| INSTRUCTIONS TO FOLLOW |
Go to the line holding "Accountbeheer (899, 1458)" in the entries below and write out exactly every line down to and including the line holding "Meer informatie (1854, 20)".

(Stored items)
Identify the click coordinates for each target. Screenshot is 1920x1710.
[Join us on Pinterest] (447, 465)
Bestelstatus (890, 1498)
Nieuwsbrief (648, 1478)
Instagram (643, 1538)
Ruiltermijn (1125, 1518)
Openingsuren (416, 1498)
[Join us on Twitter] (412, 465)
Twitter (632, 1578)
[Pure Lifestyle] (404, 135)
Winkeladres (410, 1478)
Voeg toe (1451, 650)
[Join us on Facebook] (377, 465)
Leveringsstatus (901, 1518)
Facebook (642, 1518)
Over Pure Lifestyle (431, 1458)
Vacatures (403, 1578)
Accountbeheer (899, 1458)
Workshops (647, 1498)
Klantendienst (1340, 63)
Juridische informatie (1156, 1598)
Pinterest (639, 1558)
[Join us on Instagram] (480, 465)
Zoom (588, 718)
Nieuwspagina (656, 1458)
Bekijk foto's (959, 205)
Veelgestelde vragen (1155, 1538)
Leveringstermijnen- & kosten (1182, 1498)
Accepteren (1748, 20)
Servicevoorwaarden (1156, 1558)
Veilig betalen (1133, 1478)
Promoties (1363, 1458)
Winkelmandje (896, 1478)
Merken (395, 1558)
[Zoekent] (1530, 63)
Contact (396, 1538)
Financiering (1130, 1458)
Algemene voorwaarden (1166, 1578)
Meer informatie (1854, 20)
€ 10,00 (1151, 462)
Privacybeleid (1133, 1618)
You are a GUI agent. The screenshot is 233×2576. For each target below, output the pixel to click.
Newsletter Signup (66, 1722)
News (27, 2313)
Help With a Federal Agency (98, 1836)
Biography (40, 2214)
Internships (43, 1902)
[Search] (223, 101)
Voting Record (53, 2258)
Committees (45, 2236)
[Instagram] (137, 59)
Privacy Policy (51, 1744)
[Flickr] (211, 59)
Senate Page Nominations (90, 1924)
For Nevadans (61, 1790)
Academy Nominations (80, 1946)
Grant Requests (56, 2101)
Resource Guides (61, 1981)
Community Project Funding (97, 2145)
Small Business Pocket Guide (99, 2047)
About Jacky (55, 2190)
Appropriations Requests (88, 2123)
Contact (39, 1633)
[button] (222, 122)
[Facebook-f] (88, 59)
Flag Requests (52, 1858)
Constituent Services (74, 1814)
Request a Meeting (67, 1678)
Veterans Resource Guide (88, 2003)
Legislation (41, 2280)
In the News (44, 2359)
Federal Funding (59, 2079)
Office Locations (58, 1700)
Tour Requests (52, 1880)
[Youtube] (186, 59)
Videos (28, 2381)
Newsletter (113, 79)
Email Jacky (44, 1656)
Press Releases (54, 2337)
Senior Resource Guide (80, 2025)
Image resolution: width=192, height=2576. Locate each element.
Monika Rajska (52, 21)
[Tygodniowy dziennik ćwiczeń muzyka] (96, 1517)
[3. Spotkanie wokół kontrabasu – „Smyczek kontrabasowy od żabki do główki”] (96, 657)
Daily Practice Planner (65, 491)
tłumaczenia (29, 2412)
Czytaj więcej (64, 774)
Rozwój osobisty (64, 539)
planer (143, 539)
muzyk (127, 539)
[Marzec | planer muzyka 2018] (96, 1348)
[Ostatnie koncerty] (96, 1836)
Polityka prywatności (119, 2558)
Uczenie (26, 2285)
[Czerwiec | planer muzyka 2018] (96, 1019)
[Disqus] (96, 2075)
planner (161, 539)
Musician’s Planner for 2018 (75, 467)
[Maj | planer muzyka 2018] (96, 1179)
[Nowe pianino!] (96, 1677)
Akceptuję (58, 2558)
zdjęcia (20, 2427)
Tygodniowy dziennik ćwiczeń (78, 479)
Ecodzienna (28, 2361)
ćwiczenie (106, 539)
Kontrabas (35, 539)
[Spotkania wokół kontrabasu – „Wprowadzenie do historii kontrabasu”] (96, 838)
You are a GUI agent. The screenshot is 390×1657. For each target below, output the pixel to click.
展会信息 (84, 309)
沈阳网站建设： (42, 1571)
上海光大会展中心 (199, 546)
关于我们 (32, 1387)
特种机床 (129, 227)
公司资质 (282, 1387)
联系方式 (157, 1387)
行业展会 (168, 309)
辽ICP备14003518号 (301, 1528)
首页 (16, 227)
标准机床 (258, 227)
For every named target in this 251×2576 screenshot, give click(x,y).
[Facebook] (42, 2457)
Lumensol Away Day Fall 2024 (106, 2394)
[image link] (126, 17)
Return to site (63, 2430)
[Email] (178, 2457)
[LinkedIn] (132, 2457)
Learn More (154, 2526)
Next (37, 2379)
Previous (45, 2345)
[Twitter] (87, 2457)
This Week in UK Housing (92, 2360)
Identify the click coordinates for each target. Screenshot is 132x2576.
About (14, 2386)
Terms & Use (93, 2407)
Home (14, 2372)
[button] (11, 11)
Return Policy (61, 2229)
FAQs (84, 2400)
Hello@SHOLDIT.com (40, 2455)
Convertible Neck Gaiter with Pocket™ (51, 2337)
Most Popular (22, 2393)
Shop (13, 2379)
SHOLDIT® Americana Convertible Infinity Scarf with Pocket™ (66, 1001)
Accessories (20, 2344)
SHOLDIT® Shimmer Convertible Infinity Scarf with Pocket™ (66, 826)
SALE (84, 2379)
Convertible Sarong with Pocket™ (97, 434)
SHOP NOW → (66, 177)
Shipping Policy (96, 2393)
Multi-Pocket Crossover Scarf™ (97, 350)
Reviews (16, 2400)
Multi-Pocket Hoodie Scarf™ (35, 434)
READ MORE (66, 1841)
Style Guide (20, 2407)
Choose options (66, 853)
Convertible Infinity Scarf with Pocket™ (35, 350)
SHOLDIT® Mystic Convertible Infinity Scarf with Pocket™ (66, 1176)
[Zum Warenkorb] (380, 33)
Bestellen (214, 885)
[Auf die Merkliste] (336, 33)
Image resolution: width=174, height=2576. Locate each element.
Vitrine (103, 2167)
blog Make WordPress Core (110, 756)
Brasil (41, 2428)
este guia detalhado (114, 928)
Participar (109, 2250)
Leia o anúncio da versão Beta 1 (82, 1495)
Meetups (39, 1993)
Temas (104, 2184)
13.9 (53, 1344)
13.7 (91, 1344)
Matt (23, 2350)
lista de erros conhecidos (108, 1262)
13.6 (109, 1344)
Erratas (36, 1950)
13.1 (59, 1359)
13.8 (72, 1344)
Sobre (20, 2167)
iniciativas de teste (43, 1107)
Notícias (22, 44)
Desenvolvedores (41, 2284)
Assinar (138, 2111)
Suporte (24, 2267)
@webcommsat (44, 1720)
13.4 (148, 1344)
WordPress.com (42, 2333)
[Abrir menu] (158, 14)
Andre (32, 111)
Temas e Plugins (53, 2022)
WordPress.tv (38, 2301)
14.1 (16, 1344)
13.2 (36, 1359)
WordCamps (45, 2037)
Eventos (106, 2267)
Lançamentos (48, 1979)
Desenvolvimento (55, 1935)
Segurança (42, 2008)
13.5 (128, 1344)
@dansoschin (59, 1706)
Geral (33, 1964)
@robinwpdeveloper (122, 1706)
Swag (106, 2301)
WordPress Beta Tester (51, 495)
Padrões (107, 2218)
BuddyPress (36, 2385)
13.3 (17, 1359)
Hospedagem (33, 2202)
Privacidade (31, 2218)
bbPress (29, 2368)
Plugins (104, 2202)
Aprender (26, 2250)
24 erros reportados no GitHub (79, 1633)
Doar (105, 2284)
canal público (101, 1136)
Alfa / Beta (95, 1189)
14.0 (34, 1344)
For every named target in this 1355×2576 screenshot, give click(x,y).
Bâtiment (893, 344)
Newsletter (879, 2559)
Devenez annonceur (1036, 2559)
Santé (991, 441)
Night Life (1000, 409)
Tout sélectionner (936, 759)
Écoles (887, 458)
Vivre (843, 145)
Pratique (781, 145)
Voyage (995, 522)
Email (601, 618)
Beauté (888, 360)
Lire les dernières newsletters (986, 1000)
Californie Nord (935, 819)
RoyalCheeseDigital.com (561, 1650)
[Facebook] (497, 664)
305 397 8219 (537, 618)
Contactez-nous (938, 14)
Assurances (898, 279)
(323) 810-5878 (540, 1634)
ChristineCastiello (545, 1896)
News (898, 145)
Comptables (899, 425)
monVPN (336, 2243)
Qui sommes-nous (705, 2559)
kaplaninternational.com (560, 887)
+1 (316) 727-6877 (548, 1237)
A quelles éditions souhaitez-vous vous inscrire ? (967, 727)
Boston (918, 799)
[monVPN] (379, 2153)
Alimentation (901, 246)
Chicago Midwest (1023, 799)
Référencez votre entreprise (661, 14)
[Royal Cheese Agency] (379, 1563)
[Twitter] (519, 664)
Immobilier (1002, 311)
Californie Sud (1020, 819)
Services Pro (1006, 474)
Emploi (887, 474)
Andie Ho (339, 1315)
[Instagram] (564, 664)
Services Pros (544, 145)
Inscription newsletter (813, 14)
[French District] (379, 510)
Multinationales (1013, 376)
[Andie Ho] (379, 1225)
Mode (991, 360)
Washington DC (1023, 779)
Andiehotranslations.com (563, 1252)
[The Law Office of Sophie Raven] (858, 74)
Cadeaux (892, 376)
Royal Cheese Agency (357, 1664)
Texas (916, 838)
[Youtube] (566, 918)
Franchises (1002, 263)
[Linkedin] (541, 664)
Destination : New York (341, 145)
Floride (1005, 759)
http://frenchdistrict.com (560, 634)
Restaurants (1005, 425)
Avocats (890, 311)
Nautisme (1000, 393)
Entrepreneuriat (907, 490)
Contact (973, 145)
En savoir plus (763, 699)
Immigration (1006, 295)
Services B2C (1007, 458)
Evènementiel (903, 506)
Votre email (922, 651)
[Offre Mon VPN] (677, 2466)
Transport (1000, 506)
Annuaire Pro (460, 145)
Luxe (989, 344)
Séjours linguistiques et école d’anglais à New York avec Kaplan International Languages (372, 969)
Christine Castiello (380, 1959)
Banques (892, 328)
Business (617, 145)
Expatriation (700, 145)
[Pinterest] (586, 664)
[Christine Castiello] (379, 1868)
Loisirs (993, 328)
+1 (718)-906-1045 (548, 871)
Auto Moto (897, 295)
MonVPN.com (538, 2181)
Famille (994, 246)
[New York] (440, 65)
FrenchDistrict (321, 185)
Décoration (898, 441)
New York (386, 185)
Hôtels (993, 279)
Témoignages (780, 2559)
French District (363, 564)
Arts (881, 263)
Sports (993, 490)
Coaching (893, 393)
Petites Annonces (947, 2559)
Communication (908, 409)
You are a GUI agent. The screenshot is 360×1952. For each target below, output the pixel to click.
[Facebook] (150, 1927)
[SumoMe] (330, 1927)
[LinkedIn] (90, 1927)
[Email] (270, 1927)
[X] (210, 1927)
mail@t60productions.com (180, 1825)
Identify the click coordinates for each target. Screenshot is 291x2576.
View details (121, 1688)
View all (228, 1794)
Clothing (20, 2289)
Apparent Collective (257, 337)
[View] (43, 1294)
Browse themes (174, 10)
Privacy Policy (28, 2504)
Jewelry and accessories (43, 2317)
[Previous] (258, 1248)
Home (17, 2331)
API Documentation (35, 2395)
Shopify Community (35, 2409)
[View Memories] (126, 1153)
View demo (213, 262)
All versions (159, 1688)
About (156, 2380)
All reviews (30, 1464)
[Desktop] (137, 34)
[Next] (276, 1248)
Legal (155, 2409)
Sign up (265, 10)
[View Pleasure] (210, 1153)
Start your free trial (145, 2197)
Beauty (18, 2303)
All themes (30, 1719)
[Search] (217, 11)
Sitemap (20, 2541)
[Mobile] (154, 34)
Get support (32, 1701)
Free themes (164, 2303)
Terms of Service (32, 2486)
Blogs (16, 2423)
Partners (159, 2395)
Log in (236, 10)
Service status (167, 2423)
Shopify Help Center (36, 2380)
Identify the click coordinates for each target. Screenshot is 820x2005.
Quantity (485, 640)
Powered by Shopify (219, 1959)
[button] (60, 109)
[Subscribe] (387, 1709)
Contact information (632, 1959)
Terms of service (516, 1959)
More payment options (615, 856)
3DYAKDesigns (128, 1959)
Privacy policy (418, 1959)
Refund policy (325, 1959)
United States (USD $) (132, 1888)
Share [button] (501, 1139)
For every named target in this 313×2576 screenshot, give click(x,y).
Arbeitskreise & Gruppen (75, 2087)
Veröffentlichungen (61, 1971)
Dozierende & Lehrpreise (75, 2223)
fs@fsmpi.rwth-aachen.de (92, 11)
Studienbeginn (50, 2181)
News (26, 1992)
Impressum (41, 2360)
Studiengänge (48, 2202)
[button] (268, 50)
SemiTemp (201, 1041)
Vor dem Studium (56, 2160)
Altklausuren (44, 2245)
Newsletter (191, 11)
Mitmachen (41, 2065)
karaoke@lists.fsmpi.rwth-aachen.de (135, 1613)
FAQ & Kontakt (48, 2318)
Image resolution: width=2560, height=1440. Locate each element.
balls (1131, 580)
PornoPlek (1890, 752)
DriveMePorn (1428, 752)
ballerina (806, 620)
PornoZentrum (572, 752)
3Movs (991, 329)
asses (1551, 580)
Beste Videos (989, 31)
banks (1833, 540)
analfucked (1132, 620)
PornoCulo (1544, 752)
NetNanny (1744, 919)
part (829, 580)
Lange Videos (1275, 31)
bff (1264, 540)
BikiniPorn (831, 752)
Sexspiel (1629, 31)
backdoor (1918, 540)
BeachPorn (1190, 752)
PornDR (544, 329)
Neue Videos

| EXERCISE ANSWER |
Accountbeheer (899, 1458)
Workshops (647, 1498)
Klantendienst (1340, 63)
Juridische informatie (1156, 1598)
Pinterest (639, 1558)
[Join us on Instagram] (480, 465)
Zoom (588, 718)
Nieuwspagina (656, 1458)
Bekijk foto's (959, 205)
Veelgestelde vragen (1155, 1538)
Leveringstermijnen- & kosten (1182, 1498)
Accepteren (1748, 20)
Servicevoorwaarden (1156, 1558)
Veilig betalen (1133, 1478)
Promoties (1363, 1458)
Winkelmandje (896, 1478)
Merken (395, 1558)
[Zoekent] (1530, 63)
Contact (396, 1538)
Financiering (1130, 1458)
Algemene voorwaarden (1166, 1578)
Meer informatie (1854, 20)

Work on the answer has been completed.